▶ **Instructions to follow**
Take the data below and extract the lines from the one with "Viewport: 1024px width, 768px" to the one with "Viewport: 1272px width, 366px height.", inclusive, exactly as written.

===== Records for the task

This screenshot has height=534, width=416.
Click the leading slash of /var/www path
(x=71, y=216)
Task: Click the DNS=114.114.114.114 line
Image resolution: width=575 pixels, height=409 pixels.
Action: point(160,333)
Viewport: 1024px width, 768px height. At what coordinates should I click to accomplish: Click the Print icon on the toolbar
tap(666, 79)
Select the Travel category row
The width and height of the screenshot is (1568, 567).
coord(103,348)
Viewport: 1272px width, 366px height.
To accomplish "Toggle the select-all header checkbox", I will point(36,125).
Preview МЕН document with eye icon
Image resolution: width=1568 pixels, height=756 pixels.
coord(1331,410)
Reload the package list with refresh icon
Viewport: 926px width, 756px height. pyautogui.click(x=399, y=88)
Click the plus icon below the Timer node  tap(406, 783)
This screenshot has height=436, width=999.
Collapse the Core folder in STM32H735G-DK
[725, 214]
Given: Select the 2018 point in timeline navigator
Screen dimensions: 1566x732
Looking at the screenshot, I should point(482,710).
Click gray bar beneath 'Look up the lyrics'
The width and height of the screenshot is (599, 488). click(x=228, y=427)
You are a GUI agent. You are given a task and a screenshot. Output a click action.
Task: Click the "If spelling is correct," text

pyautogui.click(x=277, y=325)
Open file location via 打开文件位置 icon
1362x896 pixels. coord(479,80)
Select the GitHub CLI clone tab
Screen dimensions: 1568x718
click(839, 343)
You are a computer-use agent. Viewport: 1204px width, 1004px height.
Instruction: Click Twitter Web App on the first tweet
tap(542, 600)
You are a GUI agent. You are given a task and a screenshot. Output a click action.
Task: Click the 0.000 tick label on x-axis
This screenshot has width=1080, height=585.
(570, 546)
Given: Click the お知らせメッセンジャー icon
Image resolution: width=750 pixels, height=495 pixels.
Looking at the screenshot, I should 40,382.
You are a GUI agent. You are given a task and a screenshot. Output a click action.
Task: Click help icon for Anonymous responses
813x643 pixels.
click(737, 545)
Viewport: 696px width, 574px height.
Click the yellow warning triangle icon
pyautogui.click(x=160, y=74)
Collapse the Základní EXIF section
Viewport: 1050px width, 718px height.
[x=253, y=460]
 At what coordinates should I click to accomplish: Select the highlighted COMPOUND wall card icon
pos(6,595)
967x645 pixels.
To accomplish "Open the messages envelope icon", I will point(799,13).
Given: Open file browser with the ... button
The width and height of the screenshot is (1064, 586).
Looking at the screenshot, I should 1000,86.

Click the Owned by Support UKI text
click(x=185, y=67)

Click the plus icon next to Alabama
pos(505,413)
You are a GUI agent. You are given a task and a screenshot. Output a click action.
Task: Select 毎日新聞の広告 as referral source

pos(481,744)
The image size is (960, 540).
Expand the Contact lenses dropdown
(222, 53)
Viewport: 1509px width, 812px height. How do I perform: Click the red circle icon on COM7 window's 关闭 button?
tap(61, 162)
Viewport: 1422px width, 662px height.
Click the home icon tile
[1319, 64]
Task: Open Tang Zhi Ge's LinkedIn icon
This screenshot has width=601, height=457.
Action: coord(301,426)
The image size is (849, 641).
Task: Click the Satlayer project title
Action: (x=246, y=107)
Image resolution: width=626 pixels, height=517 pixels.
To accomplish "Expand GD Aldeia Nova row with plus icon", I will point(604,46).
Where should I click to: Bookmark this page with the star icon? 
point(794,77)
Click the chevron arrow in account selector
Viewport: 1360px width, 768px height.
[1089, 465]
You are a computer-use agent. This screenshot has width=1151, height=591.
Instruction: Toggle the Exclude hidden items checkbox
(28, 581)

==========

▶ **Exercise answer**
Viewport: 1024px width, 768px height. At what coordinates should I click to accomplish: Click the Print icon on the toolbar
tap(666, 79)
Select the Travel category row
The width and height of the screenshot is (1568, 567).
coord(103,348)
Viewport: 1272px width, 366px height.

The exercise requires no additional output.